**TEXT TO READ:**
* * * * * * * * *
MICHEL MARTIN, HOST:

We want to spend a few more minutes on the migration crisis in Europe. I spoke with Sweden's minister of foreign affairs, Margot Wallstrom, earlier today about her meeting with President Obama and leaders of the Nordic countries. The minister famously said last year that Sweden was facing collapse due to the mass influx of migrants. Her Danish counterpart, Foreign Minister Kristian Jensen, told NPR on Friday that Denmark's border controls were in response to Sweden's border control measures. But Minister Wallstrom defended Sweden's measures.

MARGOT WALLSTROM: No, I will not argue with my dear colleague Kristian Jensen. I will just explain that what happened was that we had, of course, an enormous influx of refugees to Europe. We were among the countries that welcomed per capita most refugees to our country and I would say almost - more than 30 percent of all unaccompanied children, for example, came to Sweden. We did so because we could see what was going on in Syria and other places. We believe in the right to seek asylum and we respect the international law.

What we then experienced was that the other EU member states, the other European countries, did not receive or welcome refugees to the same extent. And of course, this has to be a shared responsibility. It became untenable for us in the end.

And I don't mean that the whole country was facing a collapse. I said that some of our systems, our social systems, could not deal with hosting and welcoming so many children. It was necessary, in the end, to actually take those measures, to have border controls - internal border controls.
* * * * * * * * *
**GOAL A:** Copy out the entries exactly, everything from the line containing "Histories, Volume I: Books 1–2, Richer" down to the line containing "72 [21, 308]", with both of those lines included.
* * * * * * * * *
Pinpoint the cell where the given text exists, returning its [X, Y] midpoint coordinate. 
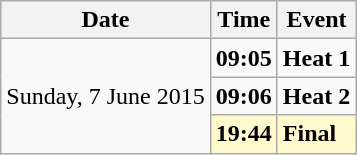
Sunday, 7 June 2015 [106, 96]
09:05 [244, 58]
Final [316, 134]
Time [244, 20]
Event [316, 20]
09:06 [244, 96]
Heat 1 [316, 58]
19:44 [244, 134]
Heat 2 [316, 96]
Date [106, 20]
Capture the cell that displays the provided text and extract its (X, Y) central coordinate. 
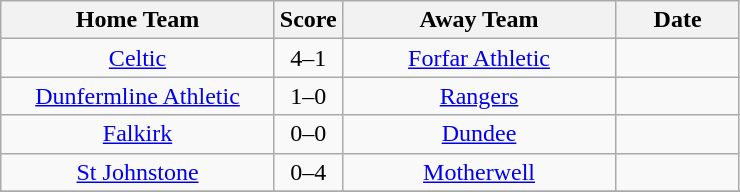
Rangers (479, 96)
0–4 (308, 172)
Away Team (479, 20)
Home Team (138, 20)
0–0 (308, 134)
Motherwell (479, 172)
Dunfermline Athletic (138, 96)
1–0 (308, 96)
4–1 (308, 58)
St Johnstone (138, 172)
Forfar Athletic (479, 58)
Celtic (138, 58)
Score (308, 20)
Dundee (479, 134)
Date (678, 20)
Falkirk (138, 134)
Pinpoint the cell where the given text exists, returning its [X, Y] midpoint coordinate. 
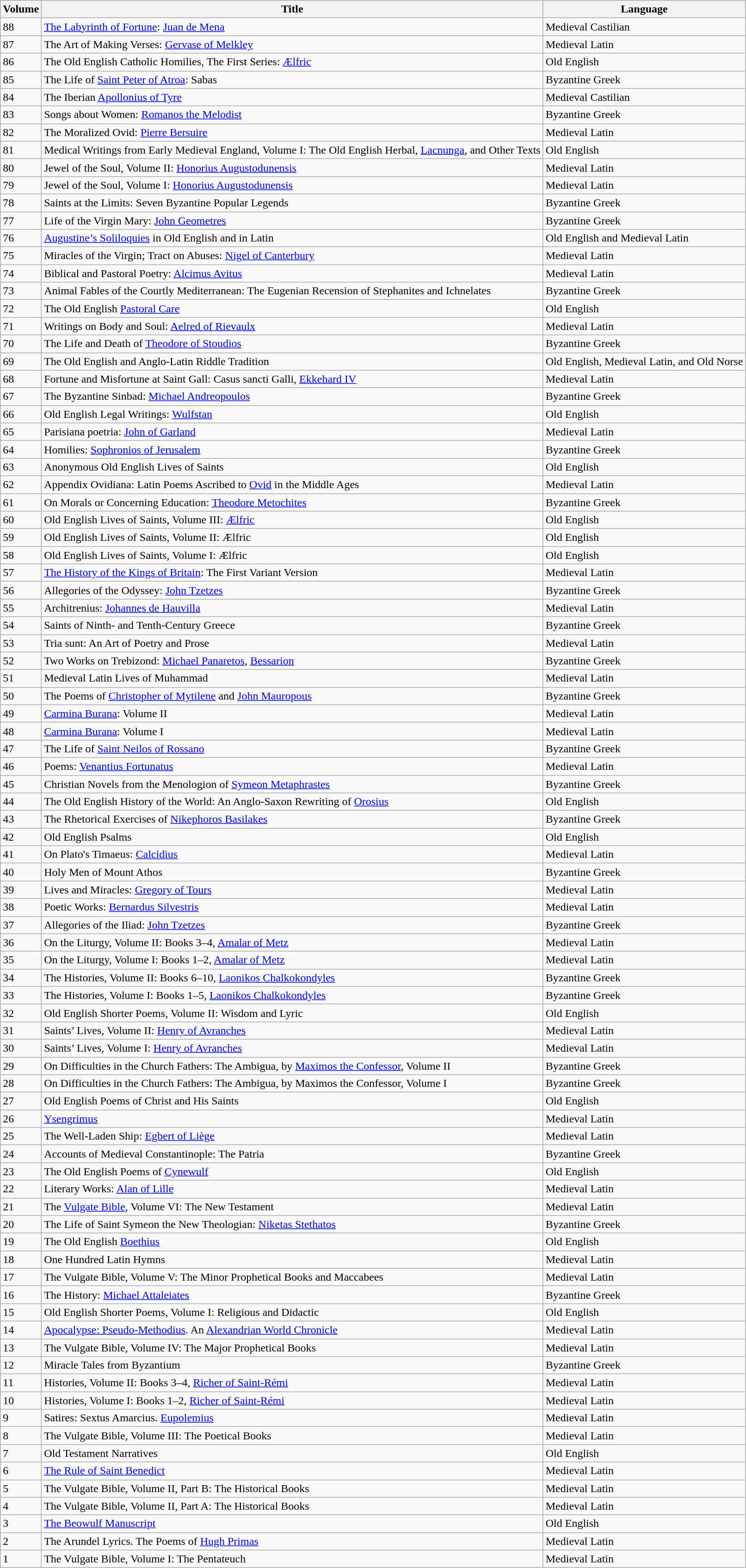
Histories, Volume I: Books 1–2, Richer of Saint-Rémi [292, 1400]
Ysengrimus [292, 1118]
15 [21, 1312]
Old English, Medieval Latin, and Old Norse [644, 361]
The Vulgate Bible, Volume II, Part A: The Historical Books [292, 1505]
41 [21, 854]
1 [21, 1558]
51 [21, 678]
The Life of Saint Peter of Atroa: Sabas [292, 80]
83 [21, 115]
63 [21, 467]
Old English Lives of Saints, Volume I: Ælfric [292, 555]
Satires: Sextus Amarcius. Eupolemius [292, 1418]
On Morals or Concerning Education: Theodore Metochites [292, 502]
2 [21, 1541]
On Plato's Timaeus: Calcidius [292, 854]
The Labyrinth of Fortune: Juan de Mena [292, 27]
61 [21, 502]
44 [21, 801]
Miracles of the Virgin; Tract on Abuses: Nigel of Canterbury [292, 256]
On Difficulties in the Church Fathers: The Ambigua, by Maximos the Confessor, Volume I [292, 1083]
29 [21, 1065]
4 [21, 1505]
Allegories of the Iliad: John Tzetzes [292, 925]
27 [21, 1101]
Histories, Volume II: Books 3–4, Richer of Saint-Rémi [292, 1382]
On Difficulties in the Church Fathers: The Ambigua, by Maximos the Confessor, Volume II [292, 1065]
62 [21, 484]
The Arundel Lyrics. The Poems of Hugh Primas [292, 1541]
Holy Men of Mount Athos [292, 872]
14 [21, 1329]
Saints of Ninth- and Tenth-Century Greece [292, 625]
79 [21, 185]
The Vulgate Bible, Volume I: The Pentateuch [292, 1558]
The Rhetorical Exercises of Nikephoros Basilakes [292, 819]
9 [21, 1418]
Allegories of the Odyssey: John Tzetzes [292, 590]
Jewel of the Soul, Volume II: Honorius Augustodunensis [292, 167]
Carmina Burana: Volume II [292, 713]
25 [21, 1136]
38 [21, 907]
The Old English and Anglo-Latin Riddle Tradition [292, 361]
30 [21, 1048]
The Moralized Ovid: Pierre Bersuire [292, 132]
Old English Psalms [292, 837]
13 [21, 1347]
17 [21, 1276]
28 [21, 1083]
Fortune and Misfortune at Saint Gall: Casus sancti Galli, Ekkehard IV [292, 379]
Old English Shorter Poems, Volume II: Wisdom and Lyric [292, 1012]
48 [21, 731]
74 [21, 273]
The Rule of Saint Benedict [292, 1470]
32 [21, 1012]
72 [21, 308]
Animal Fables of the Courtly Mediterranean: The Eugenian Recension of Stephanites and Ichnelates [292, 291]
The Old English Poems of Cynewulf [292, 1171]
7 [21, 1453]
The Poems of Christopher of Mytilene and John Mauropous [292, 696]
The Vulgate Bible, Volume II, Part B: The Historical Books [292, 1488]
54 [21, 625]
Accounts of Medieval Constantinople: The Patria [292, 1153]
Medieval Latin Lives of Muhammad [292, 678]
35 [21, 960]
The Vulgate Bible, Volume V: The Minor Prophetical Books and Maccabees [292, 1276]
39 [21, 889]
Homilies: Sophronios of Jerusalem [292, 449]
The Vulgate Bible, Volume VI: The New Testament [292, 1206]
The Beowulf Manuscript [292, 1523]
The Old English Boethius [292, 1241]
The Old English Catholic Homilies, The First Series: Ælfric [292, 62]
24 [21, 1153]
The Life of Saint Symeon the New Theologian: Niketas Stethatos [292, 1224]
47 [21, 748]
The Life of Saint Neilos of Rossano [292, 748]
43 [21, 819]
Lives and Miracles: Gregory of Tours [292, 889]
80 [21, 167]
58 [21, 555]
The Old English Pastoral Care [292, 308]
Carmina Burana: Volume I [292, 731]
Poetic Works: Bernardus Silvestris [292, 907]
52 [21, 660]
The Byzantine Sinbad: Michael Andreopoulos [292, 396]
Parisiana poetria: John of Garland [292, 432]
Miracle Tales from Byzantium [292, 1365]
16 [21, 1294]
85 [21, 80]
The Old English History of the World: An Anglo-Saxon Rewriting of Orosius [292, 801]
Life of the Virgin Mary: John Geometres [292, 221]
Biblical and Pastoral Poetry: Alcimus Avitus [292, 273]
55 [21, 608]
3 [21, 1523]
12 [21, 1365]
18 [21, 1259]
The Well-Laden Ship: Egbert of Liège [292, 1136]
45 [21, 784]
Title [292, 9]
On the Liturgy, Volume I: Books 1–2, Amalar of Metz [292, 960]
The Art of Making Verses: Gervase of Melkley [292, 44]
33 [21, 995]
73 [21, 291]
60 [21, 520]
42 [21, 837]
77 [21, 221]
19 [21, 1241]
84 [21, 97]
11 [21, 1382]
Two Works on Trebizond: Michael Panaretos, Bessarion [292, 660]
66 [21, 414]
76 [21, 238]
The Histories, Volume I: Books 1–5, Laonikos Chalkokondyles [292, 995]
86 [21, 62]
The Vulgate Bible, Volume III: The Poetical Books [292, 1435]
Songs about Women: Romanos the Melodist [292, 115]
The Life and Death of Theodore of Stoudios [292, 344]
Old Testament Narratives [292, 1453]
88 [21, 27]
22 [21, 1189]
Anonymous Old English Lives of Saints [292, 467]
Jewel of the Soul, Volume I: Honorius Augustodunensis [292, 185]
Literary Works: Alan of Lille [292, 1189]
Saints’ Lives, Volume I: Henry of Avranches [292, 1048]
Christian Novels from the Menologion of Symeon Metaphrastes [292, 784]
65 [21, 432]
Apocalypse: Pseudo-Methodius. An Alexandrian World Chronicle [292, 1329]
75 [21, 256]
Tria sunt: An Art of Poetry and Prose [292, 643]
The History of the Kings of Britain: The First Variant Version [292, 573]
Poems: Venantius Fortunatus [292, 766]
71 [21, 326]
37 [21, 925]
Old English Lives of Saints, Volume II: Ælfric [292, 537]
20 [21, 1224]
The History: Michael Attaleiates [292, 1294]
Old English Lives of Saints, Volume III: Ælfric [292, 520]
57 [21, 573]
50 [21, 696]
Architrenius: Johannes de Hauvilla [292, 608]
59 [21, 537]
Language [644, 9]
5 [21, 1488]
82 [21, 132]
69 [21, 361]
87 [21, 44]
One Hundred Latin Hymns [292, 1259]
The Iberian Apollonius of Tyre [292, 97]
64 [21, 449]
Augustine’s Soliloquies in Old English and in Latin [292, 238]
40 [21, 872]
Old English Shorter Poems, Volume I: Religious and Didactic [292, 1312]
On the Liturgy, Volume II: Books 3–4, Amalar of Metz [292, 942]
49 [21, 713]
31 [21, 1030]
10 [21, 1400]
The Histories, Volume II: Books 6–10, Laonikos Chalkokondyles [292, 977]
56 [21, 590]
Medical Writings from Early Medieval England, Volume I: The Old English Herbal, Lacnunga, and Other Texts [292, 150]
53 [21, 643]
Old English and Medieval Latin [644, 238]
Old English Legal Writings: Wulfstan [292, 414]
46 [21, 766]
The Vulgate Bible, Volume IV: The Major Prophetical Books [292, 1347]
Appendix Ovidiana: Latin Poems Ascribed to Ovid in the Middle Ages [292, 484]
81 [21, 150]
Saints at the Limits: Seven Byzantine Popular Legends [292, 203]
6 [21, 1470]
Volume [21, 9]
8 [21, 1435]
Old English Poems of Christ and His Saints [292, 1101]
68 [21, 379]
21 [21, 1206]
26 [21, 1118]
70 [21, 344]
36 [21, 942]
67 [21, 396]
Writings on Body and Soul: Aelred of Rievaulx [292, 326]
34 [21, 977]
Saints’ Lives, Volume II: Henry of Avranches [292, 1030]
78 [21, 203]
23 [21, 1171]
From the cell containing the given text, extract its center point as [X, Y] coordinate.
* * * * * * * * *
**GOAL B:** In the interview transcript on Europe's migration crisis, what did Denmark's foreign minister say Denmark's border controls were a response to?

**EXERCISE SOLUTION A:**
Histories, Volume I: Books 1–2, Richer of Saint-Rémi [292, 1400]
Ysengrimus [292, 1118]
15 [21, 1312]
Old English, Medieval Latin, and Old Norse [644, 361]
The Vulgate Bible, Volume II, Part A: The Historical Books [292, 1505]
41 [21, 854]
1 [21, 1558]
51 [21, 678]
The Life of Saint Peter of Atroa: Sabas [292, 80]
83 [21, 115]
63 [21, 467]
Old English Lives of Saints, Volume I: Ælfric [292, 555]
Satires: Sextus Amarcius. Eupolemius [292, 1418]
On Morals or Concerning Education: Theodore Metochites [292, 502]
2 [21, 1541]
On Plato's Timaeus: Calcidius [292, 854]
The Labyrinth of Fortune: Juan de Mena [292, 27]
61 [21, 502]
44 [21, 801]
Miracles of the Virgin; Tract on Abuses: Nigel of Canterbury [292, 256]
On Difficulties in the Church Fathers: The Ambigua, by Maximos the Confessor, Volume I [292, 1083]
29 [21, 1065]
4 [21, 1505]
Allegories of the Iliad: John Tzetzes [292, 925]
27 [21, 1101]
Histories, Volume II: Books 3–4, Richer of Saint-Rémi [292, 1382]
On Difficulties in the Church Fathers: The Ambigua, by Maximos the Confessor, Volume II [292, 1065]
62 [21, 484]
The Arundel Lyrics. The Poems of Hugh Primas [292, 1541]
Holy Men of Mount Athos [292, 872]
14 [21, 1329]
Saints of Ninth- and Tenth-Century Greece [292, 625]
79 [21, 185]
The Vulgate Bible, Volume I: The Pentateuch [292, 1558]
The Rhetorical Exercises of Nikephoros Basilakes [292, 819]
9 [21, 1418]
Allegories of the Odyssey: John Tzetzes [292, 590]
Jewel of the Soul, Volume II: Honorius Augustodunensis [292, 167]
Carmina Burana: Volume II [292, 713]
25 [21, 1136]
38 [21, 907]
The Old English and Anglo-Latin Riddle Tradition [292, 361]
30 [21, 1048]
The Moralized Ovid: Pierre Bersuire [292, 132]
Old English Psalms [292, 837]
13 [21, 1347]
17 [21, 1276]
28 [21, 1083]
Fortune and Misfortune at Saint Gall: Casus sancti Galli, Ekkehard IV [292, 379]
Old English Shorter Poems, Volume II: Wisdom and Lyric [292, 1012]
48 [21, 731]
74 [21, 273]
The Rule of Saint Benedict [292, 1470]
32 [21, 1012]
72 [21, 308]

**EXERCISE SOLUTION B:** Sweden's border control measures.